◆ WRITTEN PROBLEM: Find each line of the entries below that contains the string "dropdown", and copy those lines. Matching is case-sensitive.

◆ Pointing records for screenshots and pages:
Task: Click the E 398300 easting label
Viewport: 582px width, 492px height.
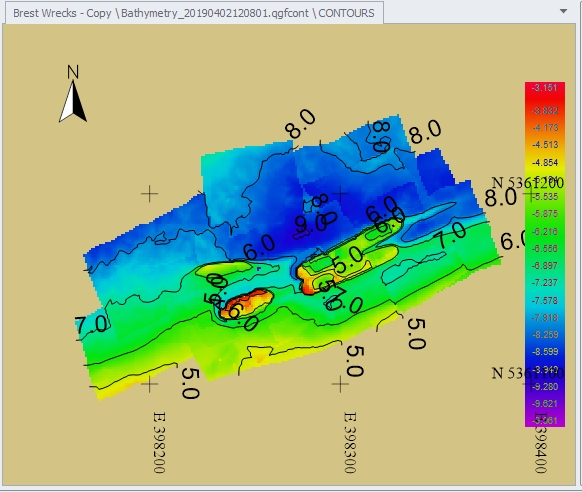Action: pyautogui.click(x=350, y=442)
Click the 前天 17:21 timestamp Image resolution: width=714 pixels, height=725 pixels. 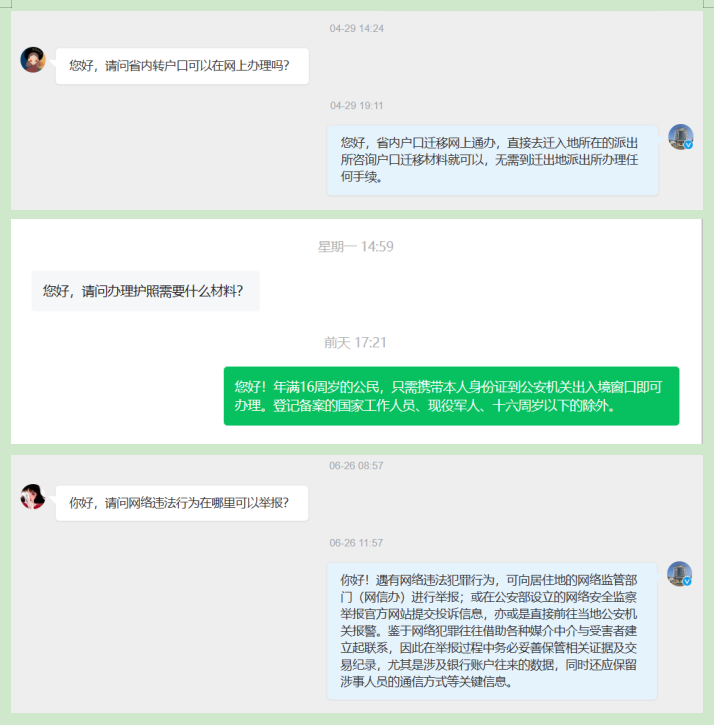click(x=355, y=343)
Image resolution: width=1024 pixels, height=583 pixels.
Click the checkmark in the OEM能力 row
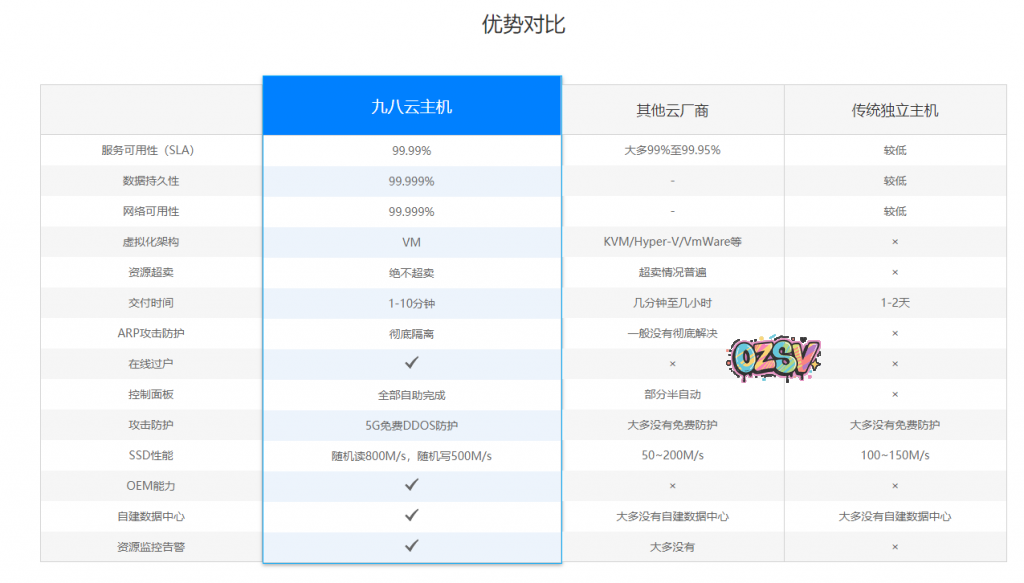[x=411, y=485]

...

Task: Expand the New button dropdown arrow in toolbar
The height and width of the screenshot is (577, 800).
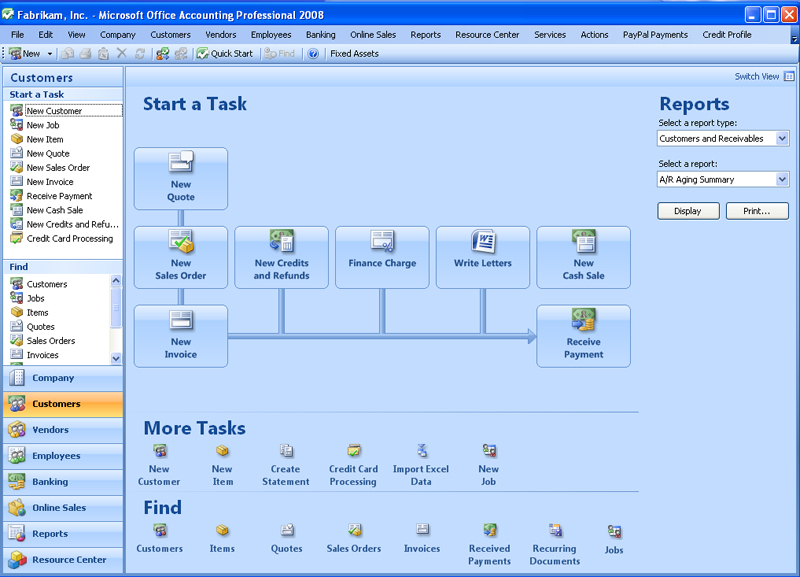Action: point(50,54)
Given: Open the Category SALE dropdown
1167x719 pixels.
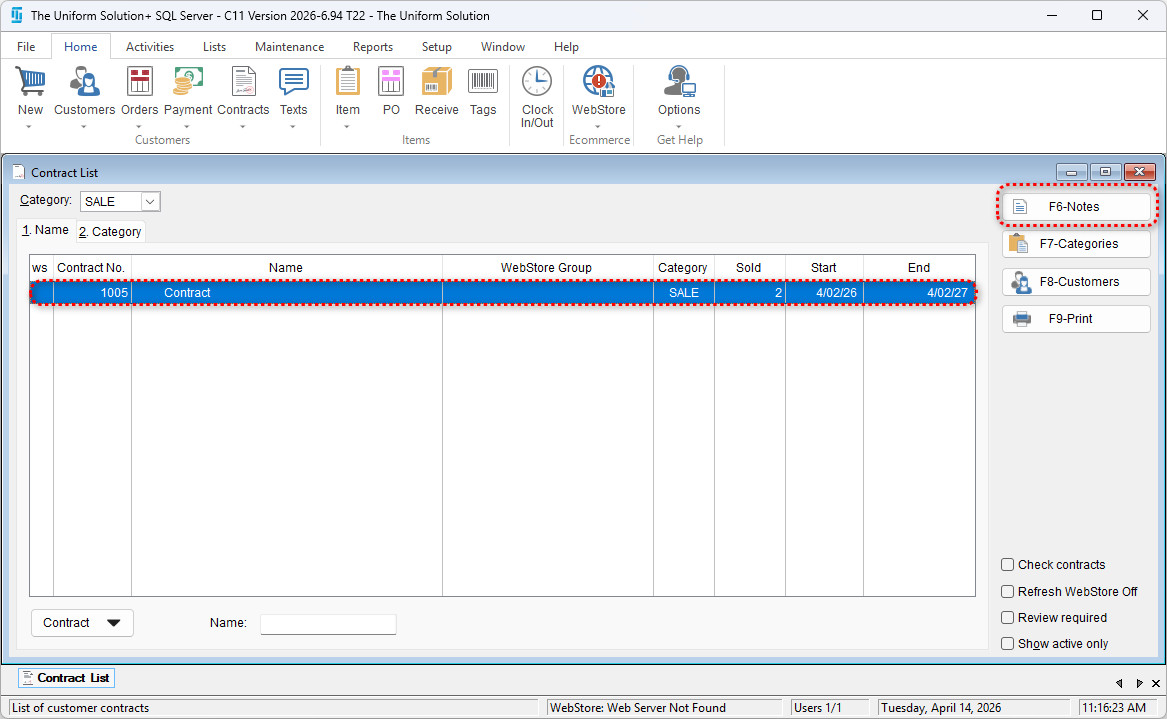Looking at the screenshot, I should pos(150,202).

◆ COMPLETE ANSWER:
Task: Expand the New button dropdown arrow in toolbar
Given: Open the Category SALE dropdown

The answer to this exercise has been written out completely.